マッピングされた領域の先頭をアクセスするポインタは,vme_mapbase() で取得できます.また,マッピングされた領域中の任意の 16 bit または 32 bit ワードは,vme_word16() または vme_word32() によりアクセスできます.もちろん,vme_mapbase() が返すアドレスに自分でオフセットを加算してポインタアクセスをしても構いません.VME のアクセスモード(アドレス幅とデータ幅)は,vme_open() の第1引数(access_mode)に以下のいずれかの値を渡して指定します.
VME_A16D16 VME_A16D32 VME_A24D16 VME_A24D32 VME_A32D16 VME_A32D32
関数の実行に失敗した場合,vme_mapopen() は NULL を返し,それ以外の関数は -1 を返します.いずれの場合も,大域変数 errno が設定されます.
プログラム例: map-test.c
まず vme_intopen() により割り込みを登録して,ハンドルを取得します.これ以降,割り込みに関する処理はこのハンドルを指定して行います. 終了時には,vme_intclose() を呼んでリソースを開放します.
使用する割り込みベクタの幅がシステムのデフォルト(vmedrv では 16bit)と異なる場合,vme_intsetvectormask() によりベクタの有効ビットを指定してください.8 bit のベクタを使用する場合,vector_mask は 0x00ff となります.
割り込みの許可・不許可は vme_intenable() および vme_intdisable() で行います.割り込みは,vme_intwait() または vme_intnowait() により取得できます.vme_intwait() は割り込み発生またはタイムアウトまで実行をブロックしますが,vme_intnowait() はブロックしません.vme_intcheck() によりブロックせずに割り込み状態を取得できます.vme_intcheck() により割り込み要求が検出された場合は,vme_intwait() または vme_intnowait() を呼び出してその割り込みを処理するか,int vme_intclear() によりクリアするかのいずれかが必要です.
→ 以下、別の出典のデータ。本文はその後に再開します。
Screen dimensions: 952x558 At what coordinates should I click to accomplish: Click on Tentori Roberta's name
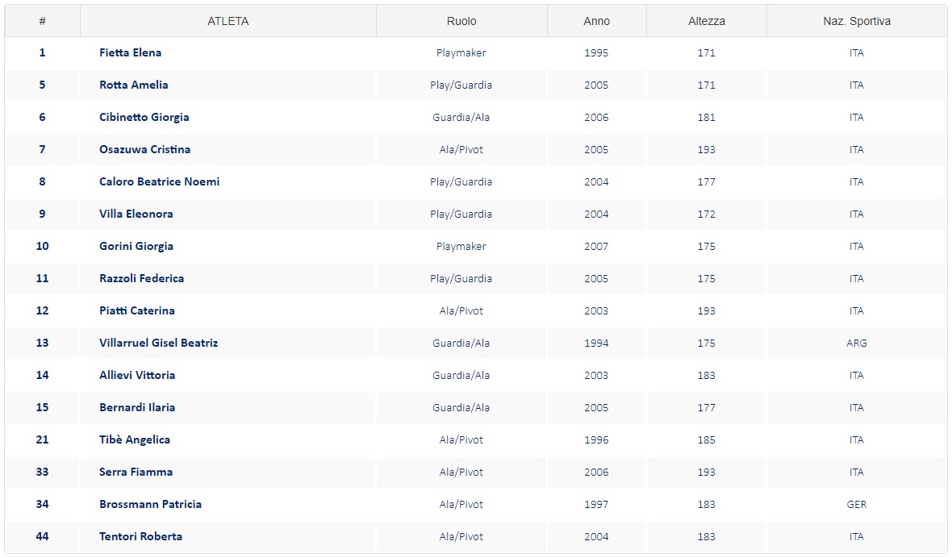tap(141, 537)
使用するモジュールが割り込みサイクル終了後に割り込み要求を自動で解除しない場合,繰り返し割り込み処理ルーチンが呼ばれるのを避けるために,vme_intsetautodisable() を使用して割り込みの自動不許可を設定してください.この場合,割り込みを取得するたびに割り込み不許可になるので,次の割り込み待ちをする前に毎回 vme_intenable() を呼び出してください.
関数の実行に失敗した場合,vme_intopen() は NULL を返し,それ以外の関数は -1 を返します.いずれの場合も,大域変数 errno が設定されます.
プログラム例 1: intwait-test.c
プログラム例 2: intnowait-test.c
引数 access_mode は,VME にアクセスする際のアドレス幅とデータ幅を指定するもので,以下のいずれかの値をとります.
VME_A16D16 アドレス16bit, データ16bit VME_A16D32 アドレス16bit, データ32bit VME_A24D16 アドレス24bit, データ16bit VME_A24D32 アドレス24bit, データ32bit VME_A32D16 アドレス32bit, データ16bit VME_A32D32 アドレス32bit, データ32bit
引数 transfer_mode は,read() または write() でデータを転送する際の転送方法を指定するもので,以下のいずれかの値をとります.
VME_NORMAL 標準モード (Programmed I/O) VME_DMA DMAモード VME_NBDMA Non-Blocking DMAモード
vme_open() は,成功するとハンドルのポインタを返します.失敗の場合は NULL を返して大域変数 errno を設定します.
vme_close() は,成功すると 0 を返します.失敗の場合は -1 を返して大域変数 errno を設定します.
vme_read() は,成功すると読み出したデータのサイズを返します.失敗の場合は -1 を返して大域変数 errno を設定します.
vme_write() は,成功すると書き込んだデータのサイズを返します.失敗の場合は -1 を返して大域変数 errno を設定します.
引数 access_mode は,VME にアクセスする際のアドレス幅とデータ幅を指定するもので,以下のいずれかの値をとります.
VME_A16D16 アドレス16bit, データ16bit VME_A16D32 アドレス16bit, データ32bit VME_A24D16 アドレス24bit, データ16bit VME_A24D32 アドレス24bit, データ32bit VME_A32D16 アドレス32bit, データ16bit VME_A32D32 アドレス32bit, データ32bit
vme_mapopen() は,成功するとハンドルのポインタを返します.失敗の場合は NULL を返して大域変数 errno を設定します.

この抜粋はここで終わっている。